### TASK GOAL
Counting every line in the records below that holds "first", give the total and add nothing.

(Collected data)
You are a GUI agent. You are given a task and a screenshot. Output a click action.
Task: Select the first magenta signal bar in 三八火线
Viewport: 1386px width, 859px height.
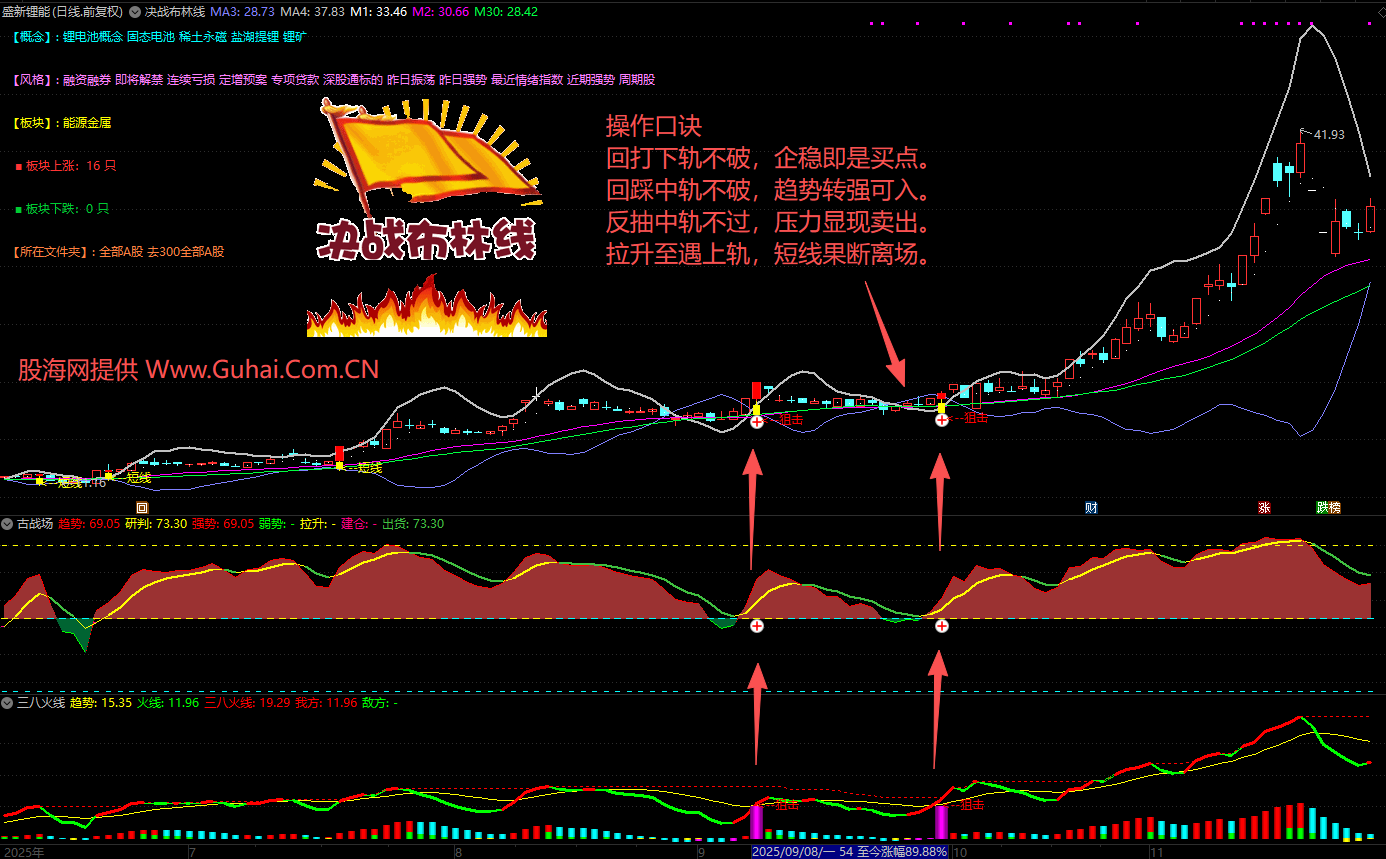(x=757, y=821)
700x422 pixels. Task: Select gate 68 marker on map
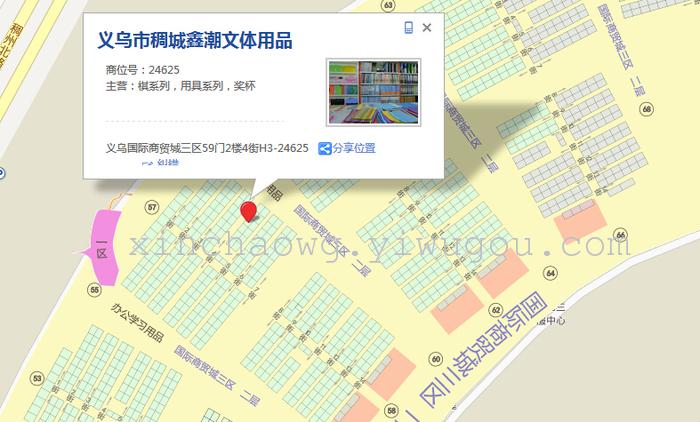tap(647, 109)
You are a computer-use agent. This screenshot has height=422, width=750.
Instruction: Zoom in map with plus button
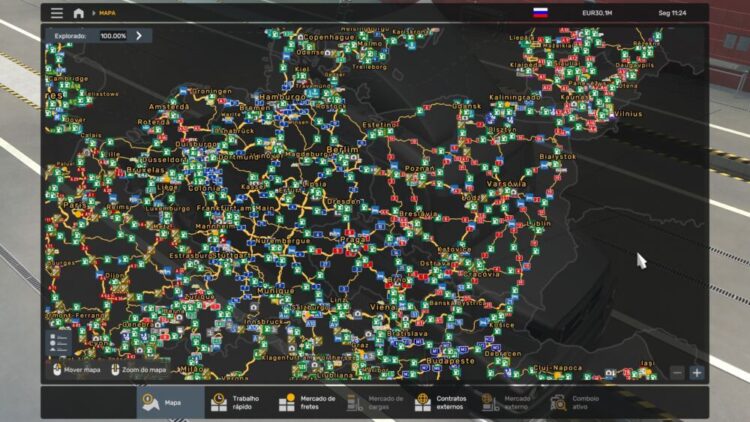(x=697, y=373)
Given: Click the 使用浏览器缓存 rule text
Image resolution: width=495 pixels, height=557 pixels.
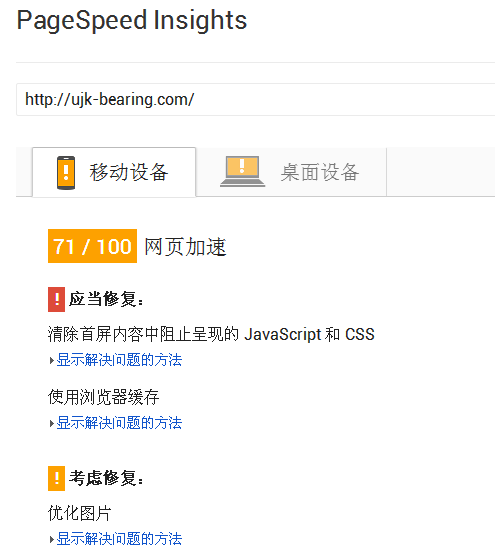Looking at the screenshot, I should [x=104, y=397].
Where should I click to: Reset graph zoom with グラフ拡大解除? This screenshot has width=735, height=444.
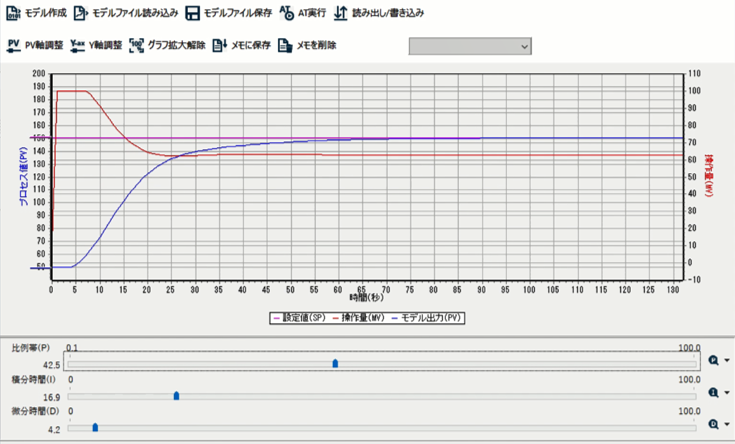click(x=137, y=45)
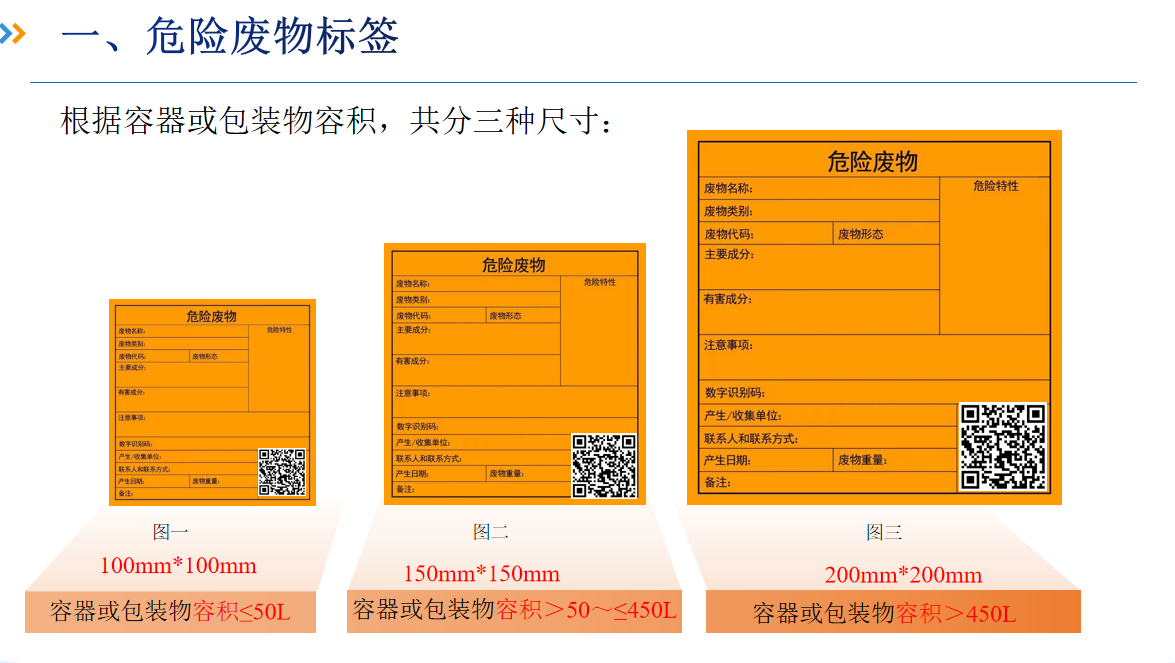Click the QR code on the 200mm label

click(1003, 447)
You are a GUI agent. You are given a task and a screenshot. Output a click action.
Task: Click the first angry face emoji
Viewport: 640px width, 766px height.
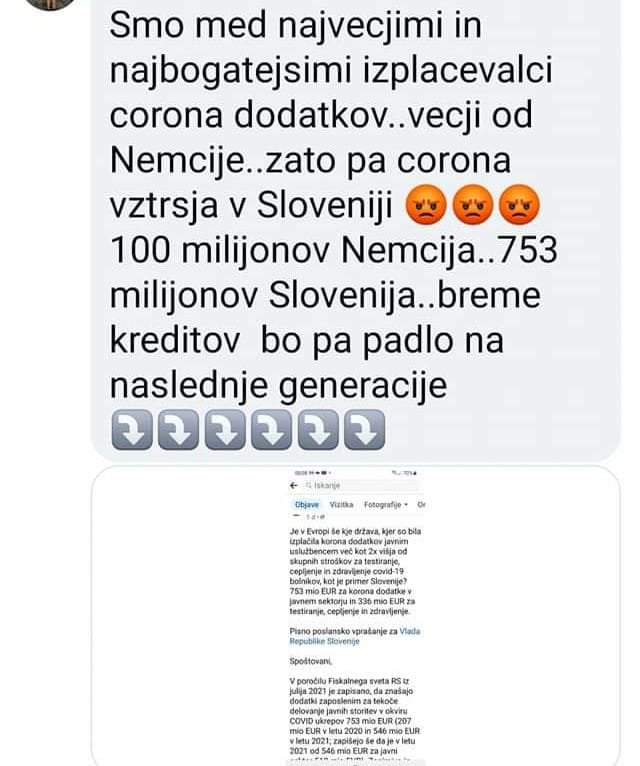point(426,205)
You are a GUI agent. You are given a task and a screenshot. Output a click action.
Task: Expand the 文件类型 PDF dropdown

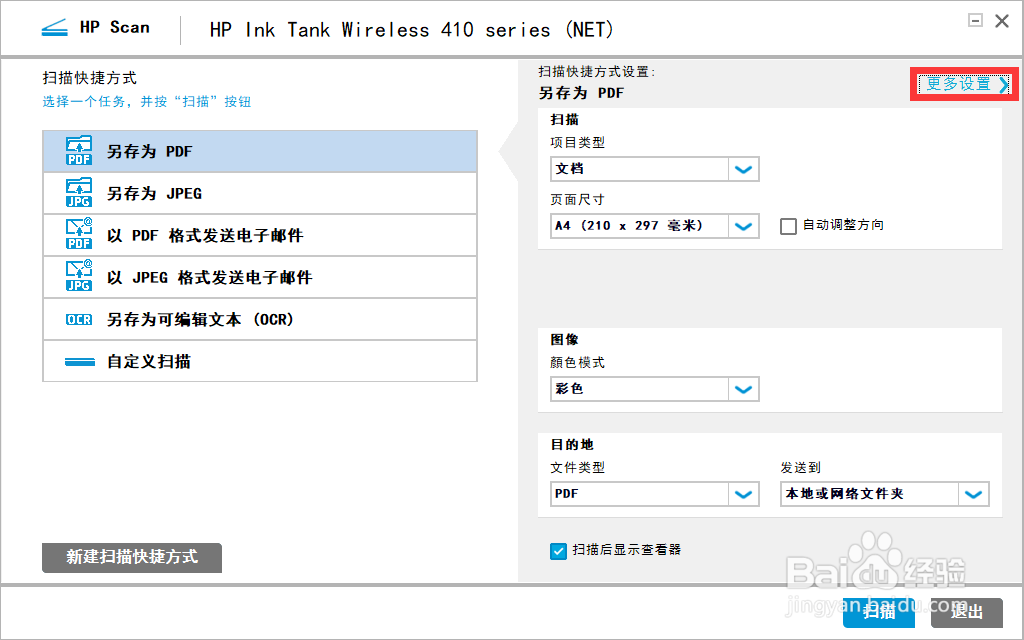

### ANSWER TO THE EXERCISE
2